A sostenerlo c’è un cast multigenerazionale: Kamasi Washington, Terrace Martin, Theo Croker, Brandee Younger, Nile Rodgers, Cory Henry, Kassa Overall, Barney McAll. Musicisti che incarnano la continuità di un linguaggio musicale in movimento, capace di unire groove, improvvisazione e canto collettivo. La produzione di Om’mas Keith, figlioccio di Bartz e collaboratore di Frank Ocean, costruisce un ponte naturale tra generazioni, senza nostalgia né compiacimento.
Le versioni di Fantasy degli Earth, Wind & Fire edi The Makings of You di Curtis Mayfiled rivelano un equilibrio raro tra grazia e intensità. Bartz non si limita a citare, scompone e ricompone, come se scavasse nella melodia per estrarne la linfa spirituale. Il suo sax non decora, racconta. Vibra, ferisce, consola. Quando canta – con quella voce fragile, quasi esitante – la vulnerabilità diventa parte del linguaggio, una forma di sincerità che si offre senza protezione.

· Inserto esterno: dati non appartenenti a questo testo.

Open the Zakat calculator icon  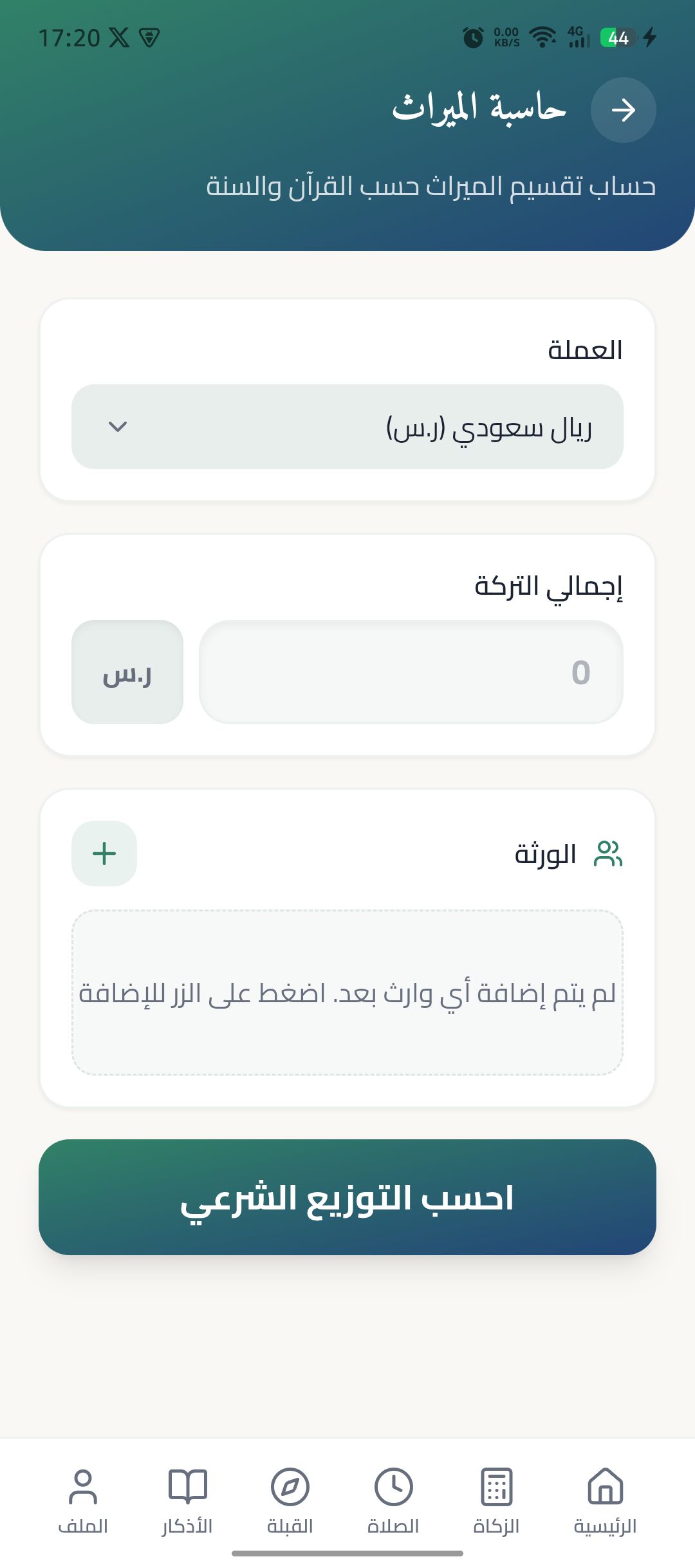point(496,1487)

Nel suo jazz è sempre presente una dimensione politica, anche quando resta sottotraccia. Negli anni Settanta, il Ntu Troop era un progetto di liberazione sonora; oggi Damage Control rappresenta la versione più intima di quella stessa spinta. “Non mi sono mai sentito al sicuro in questo Paese”, ha detto Bartz recentemente. Eppure il disco non si chiude su quel senso di insicurezza, lo attraversa e lo trasforma in energia, in solidarietà. È la testimonianza di chi ha vissuto decenni di mutamenti e continua a cercare unità, fiducia, continuità.
L’album è caldo, immersivo, aperto al dialogo. Pop e spirituale allo stesso tempo, intreccia sacro e sensualità con naturalezza. Ogni nota ribadisce che la musica, per Bartz, non è un solo linguaggio ma una forma di vita, un campo d’incontro in cui Coltrane e James Brown, Mingus e Curtis Mayfield, McCoy Tyner e Anita Baker condividono la stessa eredità sonora. È questa la logica profonda della musica afroamericana: la capacità di fondere corpo e pensiero, ritmo e memoria.
Quando Love Me In a Special Way chiude l’album, non sembra una fine, ma un passaggio di testimone. Bartz, con il suo sax e la sua voce, invita a condividere un momento di cura collettiva. La musica, sembra dire, non serve a cancellare le ferite, serve a contenerle, a trasformarle in canto.
Damage Control è un titolo tecnico che racchiude un’emozione antica: quella del musicista che ripara il mondo con il respiro. Gary Bartz non celebra la longevità; la interroga e la sfida. E ancora una volta risponde con ciò che gli è più naturale: il suono, eterno e fragile, come un atto d’amore.